Being from the Midwest, SILOS were a common sight. A silo is a structure for storing bulk materials. Silos are more commonly used for storage of grain, coal, cement, carbon black, wood chips, food products and sawdust.

Why are SILOS in place in IT organizations?

We have organizational silos in IT as a way to structure the department or division into components we can manage. While the organizational structure is often started around a “target” (often defined by external factors around responsibilities or metrics for depth/breadth of a targeted managerial scope), they often evolve to being structured around people. For example, we may start with an organization defined by ANALYSIS, DEVELOPMENT, OPERATIONS with a pure distinction, and then move “maintenance & adhoc reporting” between development and operations based on the people in these roles.

With the target organization in place, we then build management systems reflecting this structure. Objectives, budgets, headcounts, reporting and bonuses all get layered around this structure. Each silo begins to have a well defined culture with unique operating norms.

While fine on paper and intriguing to consider, the SILO structure breaks down when a project transcends a silo. We forget the reason we have an IT area is to support and improve the business process. Wherever there’s a handoff there’s potential for friction or something to be missed.

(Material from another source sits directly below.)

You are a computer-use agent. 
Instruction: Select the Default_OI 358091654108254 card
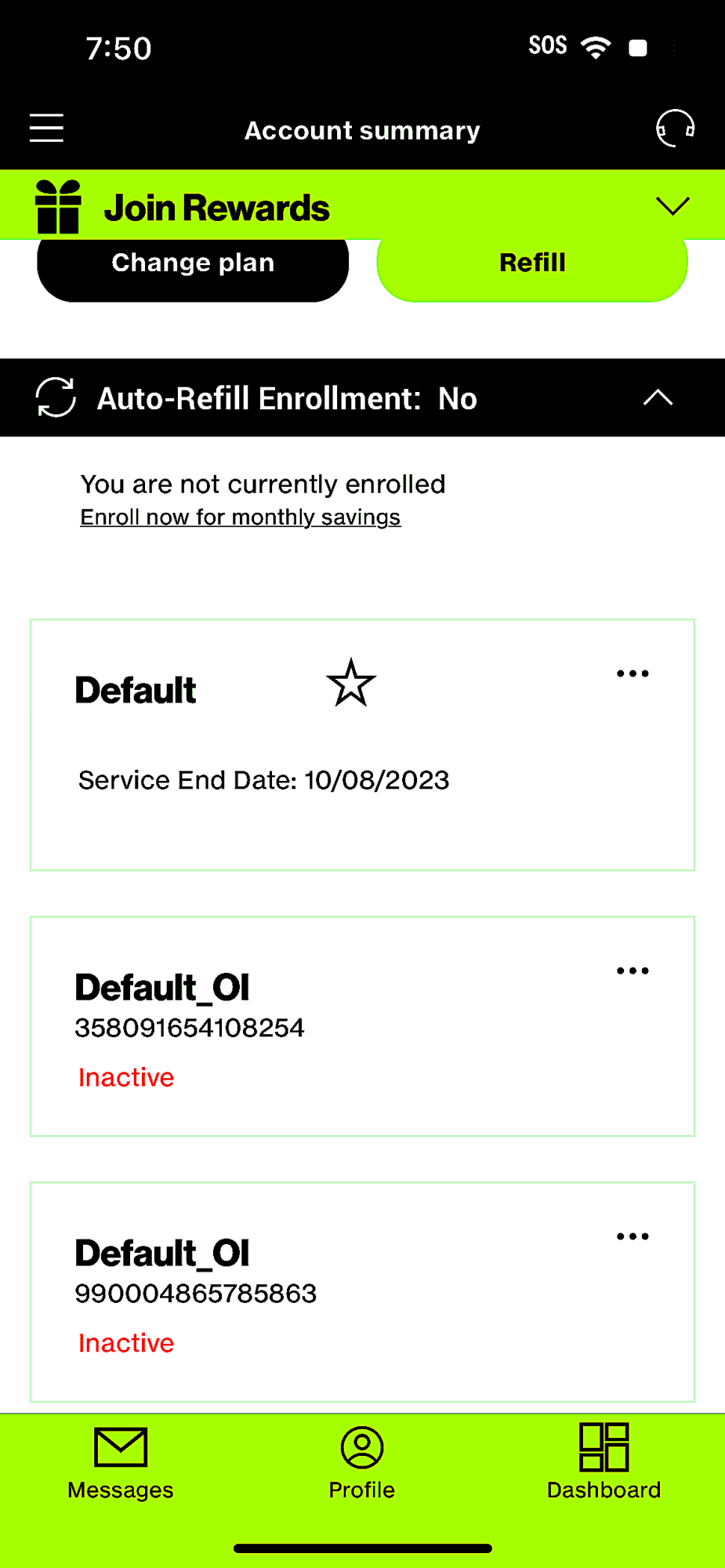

For example, when the CIO makes a commitment for delivery, one would expect all departments to line up around said commitment. In some organizations, the only group aware of the commitment is the business analysis area, who then transitions a commitment to a project request to development, who then makes a valiant attempt to release something to production only to get pushback from Operations on why something is being “slammed” into production.

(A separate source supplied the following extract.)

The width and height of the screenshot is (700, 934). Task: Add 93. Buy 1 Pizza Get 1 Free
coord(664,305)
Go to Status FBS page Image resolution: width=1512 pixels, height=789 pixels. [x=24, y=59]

When commitments are shared across the organization, success is often more readily attained.

Another example is around procurement. Procurement may be within the IT organization, or external in an administrative area. How does IT interface to procurement? If by providing simple requisitions yielding a purchase order, the contribution of procurement is minimized. When procurement is involved throughout the process, breakthrough performance (total lowest cost) can take place.

You may be thinking here’s another bigot for a matrixed organization, and I’m not. In my experience people often get confused when in a fully matrixed organization as to who is calling the shot.

I believe organizing around the process is the key. Yes, the traditional model can stay in place; the components are rewarded based on successful delivery. Everyone is pulling on the same rope regardless of the functional area. There is ALIGNMENT across the organization.

With alignment, great things can happen!